N856Remark Code (RARC)Active
Effective 07/01/2021

N856 Remark Code - Coverage Not Under ERISA

The N856 remark code indicates that the coverage in question is not governed by the exclusive jurisdiction of the Employee Retirement Income Security Act (ERISA) of 1974. This suggests that the payer is clarifying the legal framework under which the claim is being processed, potentially affecting coverage decisions or appeals.

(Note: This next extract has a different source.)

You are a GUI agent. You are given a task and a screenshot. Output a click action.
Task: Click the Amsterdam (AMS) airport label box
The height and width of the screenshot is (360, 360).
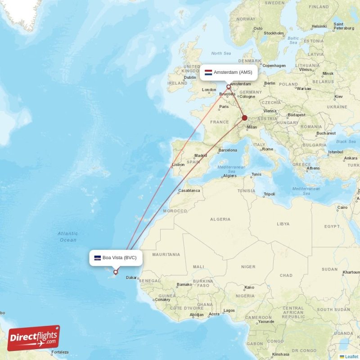pyautogui.click(x=229, y=72)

How It Relates to the Denial

The N856 remark typically accompanies an adjustment reason code that relates to coverage determinations, particularly when the payer is indicating that ERISA does not apply to the specific claim or coverage. This combination often signals that the claim may be subject to state regulations instead of federal ERISA regulations.

Common Scenarios

1A provider submits a claim for a patient enrolled in a health plan that is not governed by ERISA, such as certain state-sponsored plans. The remittance shows a denial with an adjustment reason code regarding coverage.
→ The N856 remark clarifies that the plan's coverage is not under ERISA, which may mean different state laws apply. The payer expects the provider to understand the jurisdictional implications for this claim.
2A facility bills for outpatient services provided to a patient with a non-ERISA plan. The remittance indicates a partial payment along with a reason code for an adjustment due to coverage issues.
→ The presence of the N856 remark suggests that the payer is highlighting that ERISA does not govern this coverage, which may impact how the services are reimbursed or what appeals options are available.
3A claim for a preventive service is denied with a reason code related to coverage limitations. The remittance includes the N856 remark indicating the coverage's legal status.
→ This remark indicates that the payer is specifying that the coverage is not subject to ERISA, which may imply that different state laws dictate the coverage limitations for the service in question.

What to Do

  1. Review the accompanying reason code for specifics on the adjustment made.
  2. Consider the implications of state law on the claim's coverage and payment terms.
  3. If applicable, prepare to appeal the decision based on state regulations.

What to Check

  • The eligibility response to confirm the plan type and its governing laws.
  • The claim adjustment reason code for details on the denial or payment adjustment.
  • Any applicable state regulations that might affect coverage under this plan.